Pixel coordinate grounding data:
+ + +

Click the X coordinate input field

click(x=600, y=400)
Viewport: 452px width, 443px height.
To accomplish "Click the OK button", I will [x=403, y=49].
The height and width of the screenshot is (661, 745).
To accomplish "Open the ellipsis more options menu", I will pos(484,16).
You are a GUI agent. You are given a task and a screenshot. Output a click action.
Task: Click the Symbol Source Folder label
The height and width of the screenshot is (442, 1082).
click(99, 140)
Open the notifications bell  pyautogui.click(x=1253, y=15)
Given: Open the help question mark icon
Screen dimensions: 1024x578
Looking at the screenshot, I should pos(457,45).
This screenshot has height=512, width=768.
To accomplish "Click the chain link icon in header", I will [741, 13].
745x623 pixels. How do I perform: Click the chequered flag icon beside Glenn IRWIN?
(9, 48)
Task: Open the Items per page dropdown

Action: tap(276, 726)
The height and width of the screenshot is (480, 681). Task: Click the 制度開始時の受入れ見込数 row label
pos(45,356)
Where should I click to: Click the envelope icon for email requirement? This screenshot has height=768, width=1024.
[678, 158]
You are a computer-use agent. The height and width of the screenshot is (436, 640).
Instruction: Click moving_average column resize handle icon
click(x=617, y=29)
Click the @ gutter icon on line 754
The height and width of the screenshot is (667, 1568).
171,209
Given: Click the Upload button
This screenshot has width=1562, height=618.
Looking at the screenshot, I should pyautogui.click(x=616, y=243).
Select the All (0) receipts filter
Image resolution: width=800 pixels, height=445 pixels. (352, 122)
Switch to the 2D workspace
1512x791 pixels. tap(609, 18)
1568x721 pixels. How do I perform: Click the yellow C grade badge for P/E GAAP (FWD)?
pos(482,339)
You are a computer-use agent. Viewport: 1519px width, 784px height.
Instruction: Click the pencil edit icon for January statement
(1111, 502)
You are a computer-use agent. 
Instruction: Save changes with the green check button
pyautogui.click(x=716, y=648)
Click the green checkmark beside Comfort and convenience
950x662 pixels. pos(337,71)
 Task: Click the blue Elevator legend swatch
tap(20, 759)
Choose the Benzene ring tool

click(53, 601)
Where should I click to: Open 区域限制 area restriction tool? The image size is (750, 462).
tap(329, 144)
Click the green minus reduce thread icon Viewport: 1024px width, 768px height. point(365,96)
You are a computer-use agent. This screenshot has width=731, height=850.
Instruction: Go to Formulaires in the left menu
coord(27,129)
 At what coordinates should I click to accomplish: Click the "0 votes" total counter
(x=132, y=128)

+ + +

Required work |
Only lines with the word "will" go in the answer. Take them all from the entries above.

Response area |
To accomplish "Click the OK button", I will [x=403, y=49].
To accomplish "Open the ellipsis more options menu", I will pos(484,16).
To accomplish "Click the chain link icon in header", I will [741, 13].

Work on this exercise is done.